Gwaay tenía los ojos cerrados y los párpados pegados por un líquido purulento; sus tendones se estaban disolviendo y no podría usarlos para alzar la cabeza. Tampoco trataba de explorar con sus sentidos brujeriles en la dirección de la pelea. Se aferraba a la existencia únicamente por el hilo del gran odio que sentía hacia su hermano, pero todo lo demás era para él menos que un juego de sombras. Sin embargo, su odio le permitía conservar toda la maravilla, la dulzura y la excitación de la vida, y eso era suficiente.
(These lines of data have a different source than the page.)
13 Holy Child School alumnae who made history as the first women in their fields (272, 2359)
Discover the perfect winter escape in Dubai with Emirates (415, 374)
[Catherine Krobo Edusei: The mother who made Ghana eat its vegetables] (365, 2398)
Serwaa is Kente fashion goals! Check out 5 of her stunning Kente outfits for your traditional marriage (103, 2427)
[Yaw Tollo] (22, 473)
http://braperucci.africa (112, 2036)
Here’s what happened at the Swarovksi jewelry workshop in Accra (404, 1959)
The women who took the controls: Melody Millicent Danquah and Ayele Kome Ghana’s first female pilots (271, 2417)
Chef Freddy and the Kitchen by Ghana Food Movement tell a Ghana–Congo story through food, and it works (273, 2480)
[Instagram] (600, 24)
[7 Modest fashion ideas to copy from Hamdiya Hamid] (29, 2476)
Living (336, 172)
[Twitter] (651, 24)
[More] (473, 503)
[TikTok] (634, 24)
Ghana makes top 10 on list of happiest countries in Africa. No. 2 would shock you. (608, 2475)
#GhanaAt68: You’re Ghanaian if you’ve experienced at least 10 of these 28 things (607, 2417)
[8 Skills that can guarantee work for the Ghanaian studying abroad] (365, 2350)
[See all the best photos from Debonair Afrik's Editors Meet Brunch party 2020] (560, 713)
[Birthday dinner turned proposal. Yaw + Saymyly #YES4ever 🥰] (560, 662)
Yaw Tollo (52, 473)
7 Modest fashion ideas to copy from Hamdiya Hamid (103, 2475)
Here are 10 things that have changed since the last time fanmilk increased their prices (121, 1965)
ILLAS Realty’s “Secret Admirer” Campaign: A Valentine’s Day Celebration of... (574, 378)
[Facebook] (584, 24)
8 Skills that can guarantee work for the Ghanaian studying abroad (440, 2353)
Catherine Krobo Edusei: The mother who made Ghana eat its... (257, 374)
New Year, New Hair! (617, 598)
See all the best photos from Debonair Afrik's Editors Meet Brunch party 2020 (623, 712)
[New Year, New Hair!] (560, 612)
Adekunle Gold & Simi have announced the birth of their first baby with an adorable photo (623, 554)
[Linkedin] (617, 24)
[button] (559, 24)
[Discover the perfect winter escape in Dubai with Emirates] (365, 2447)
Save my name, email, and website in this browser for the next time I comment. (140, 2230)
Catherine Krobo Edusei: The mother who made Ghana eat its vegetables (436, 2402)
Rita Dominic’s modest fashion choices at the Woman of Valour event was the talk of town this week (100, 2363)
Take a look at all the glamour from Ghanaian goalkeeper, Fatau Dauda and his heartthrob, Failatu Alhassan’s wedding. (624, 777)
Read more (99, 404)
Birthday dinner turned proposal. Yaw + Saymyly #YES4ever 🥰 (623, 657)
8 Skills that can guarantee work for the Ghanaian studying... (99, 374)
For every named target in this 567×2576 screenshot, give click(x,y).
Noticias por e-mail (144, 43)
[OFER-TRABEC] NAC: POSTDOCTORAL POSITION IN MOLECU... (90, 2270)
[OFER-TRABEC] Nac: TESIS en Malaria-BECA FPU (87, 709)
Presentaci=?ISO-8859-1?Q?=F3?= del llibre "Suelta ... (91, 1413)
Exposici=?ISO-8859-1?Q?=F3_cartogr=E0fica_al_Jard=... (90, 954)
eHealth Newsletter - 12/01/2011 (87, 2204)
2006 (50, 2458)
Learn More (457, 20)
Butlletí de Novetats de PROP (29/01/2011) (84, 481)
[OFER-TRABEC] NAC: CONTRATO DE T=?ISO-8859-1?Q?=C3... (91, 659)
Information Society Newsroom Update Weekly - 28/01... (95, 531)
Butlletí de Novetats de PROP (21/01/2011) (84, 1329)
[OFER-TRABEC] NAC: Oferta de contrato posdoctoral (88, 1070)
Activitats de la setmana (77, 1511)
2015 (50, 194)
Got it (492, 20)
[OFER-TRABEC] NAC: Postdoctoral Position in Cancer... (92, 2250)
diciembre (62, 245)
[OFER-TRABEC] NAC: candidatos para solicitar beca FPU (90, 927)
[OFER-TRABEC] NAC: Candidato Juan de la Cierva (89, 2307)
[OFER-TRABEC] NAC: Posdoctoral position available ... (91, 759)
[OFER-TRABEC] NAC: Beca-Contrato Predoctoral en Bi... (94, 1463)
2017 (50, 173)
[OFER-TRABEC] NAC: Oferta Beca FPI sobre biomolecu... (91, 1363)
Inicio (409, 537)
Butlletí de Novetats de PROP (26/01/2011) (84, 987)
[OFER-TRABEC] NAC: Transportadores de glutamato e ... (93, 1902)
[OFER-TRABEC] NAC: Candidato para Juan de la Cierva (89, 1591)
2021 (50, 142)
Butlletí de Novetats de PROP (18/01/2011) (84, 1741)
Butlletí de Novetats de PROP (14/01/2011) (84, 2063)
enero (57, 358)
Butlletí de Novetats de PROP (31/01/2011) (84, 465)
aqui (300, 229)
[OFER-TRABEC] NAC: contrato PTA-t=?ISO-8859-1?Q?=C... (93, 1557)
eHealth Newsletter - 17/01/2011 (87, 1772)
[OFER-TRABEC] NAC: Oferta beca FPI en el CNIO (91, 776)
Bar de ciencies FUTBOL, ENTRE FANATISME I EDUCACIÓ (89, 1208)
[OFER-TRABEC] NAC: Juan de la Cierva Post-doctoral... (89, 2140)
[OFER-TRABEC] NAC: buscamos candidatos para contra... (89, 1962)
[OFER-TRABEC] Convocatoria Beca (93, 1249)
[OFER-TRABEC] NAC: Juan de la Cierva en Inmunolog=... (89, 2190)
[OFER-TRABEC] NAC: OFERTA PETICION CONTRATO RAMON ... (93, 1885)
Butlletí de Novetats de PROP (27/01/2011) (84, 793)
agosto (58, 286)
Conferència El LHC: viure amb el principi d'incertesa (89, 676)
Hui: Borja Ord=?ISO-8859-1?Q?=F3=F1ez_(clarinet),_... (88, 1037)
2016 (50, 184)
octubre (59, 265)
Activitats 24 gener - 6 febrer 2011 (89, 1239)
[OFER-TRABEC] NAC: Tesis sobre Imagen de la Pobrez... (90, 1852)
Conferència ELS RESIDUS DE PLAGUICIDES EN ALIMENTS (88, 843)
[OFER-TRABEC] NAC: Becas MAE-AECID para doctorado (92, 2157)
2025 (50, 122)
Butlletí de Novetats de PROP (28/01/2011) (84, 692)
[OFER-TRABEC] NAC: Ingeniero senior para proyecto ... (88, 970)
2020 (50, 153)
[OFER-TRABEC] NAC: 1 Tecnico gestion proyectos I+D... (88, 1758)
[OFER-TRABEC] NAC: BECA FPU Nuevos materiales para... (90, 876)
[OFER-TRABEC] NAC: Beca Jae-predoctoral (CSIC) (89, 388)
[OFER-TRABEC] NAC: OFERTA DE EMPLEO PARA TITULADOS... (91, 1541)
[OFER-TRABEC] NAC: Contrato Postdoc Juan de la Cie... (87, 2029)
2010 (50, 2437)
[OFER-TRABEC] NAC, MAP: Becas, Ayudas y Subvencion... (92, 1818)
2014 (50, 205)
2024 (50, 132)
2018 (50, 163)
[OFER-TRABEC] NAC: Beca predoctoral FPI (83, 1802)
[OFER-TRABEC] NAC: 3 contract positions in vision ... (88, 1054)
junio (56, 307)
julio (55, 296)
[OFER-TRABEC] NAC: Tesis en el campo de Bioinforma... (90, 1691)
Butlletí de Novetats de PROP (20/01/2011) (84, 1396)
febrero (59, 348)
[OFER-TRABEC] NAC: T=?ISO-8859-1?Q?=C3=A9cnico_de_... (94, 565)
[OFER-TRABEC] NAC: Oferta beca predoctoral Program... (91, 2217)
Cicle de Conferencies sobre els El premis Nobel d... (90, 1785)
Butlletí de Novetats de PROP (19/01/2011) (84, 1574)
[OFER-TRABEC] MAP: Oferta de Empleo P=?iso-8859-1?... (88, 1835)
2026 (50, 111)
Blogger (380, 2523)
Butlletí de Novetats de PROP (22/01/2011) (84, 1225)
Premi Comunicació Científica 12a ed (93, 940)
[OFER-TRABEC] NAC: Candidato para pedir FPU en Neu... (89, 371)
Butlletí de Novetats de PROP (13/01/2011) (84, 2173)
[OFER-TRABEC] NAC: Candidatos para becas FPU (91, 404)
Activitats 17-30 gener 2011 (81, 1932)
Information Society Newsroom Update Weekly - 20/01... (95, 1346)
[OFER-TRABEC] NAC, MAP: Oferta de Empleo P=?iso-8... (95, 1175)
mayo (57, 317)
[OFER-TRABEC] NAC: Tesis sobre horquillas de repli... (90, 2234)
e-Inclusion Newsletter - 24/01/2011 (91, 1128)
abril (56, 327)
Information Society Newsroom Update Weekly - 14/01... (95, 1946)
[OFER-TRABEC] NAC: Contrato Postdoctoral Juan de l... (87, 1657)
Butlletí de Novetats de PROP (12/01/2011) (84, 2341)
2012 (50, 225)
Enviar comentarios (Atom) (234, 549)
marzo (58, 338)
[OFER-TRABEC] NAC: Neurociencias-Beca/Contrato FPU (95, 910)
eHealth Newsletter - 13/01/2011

La imagen refleja de aquel odio en Hasjarl era en aquel momento lo bastante fuerte para dominar por completo sus sanos instintos físicos, sus apetitos y todas las tramas e imágenes de sus crujientes pensamientos. Vio el primer movimiento de la lucha, vio que la litera de Gwaay estaba desprotegida, y entonces, como si hubiera visto una jugada suprema de ajedrez y estuviera hipnotizado por ella, efectuó su movimiento sin pensarlo dos veces.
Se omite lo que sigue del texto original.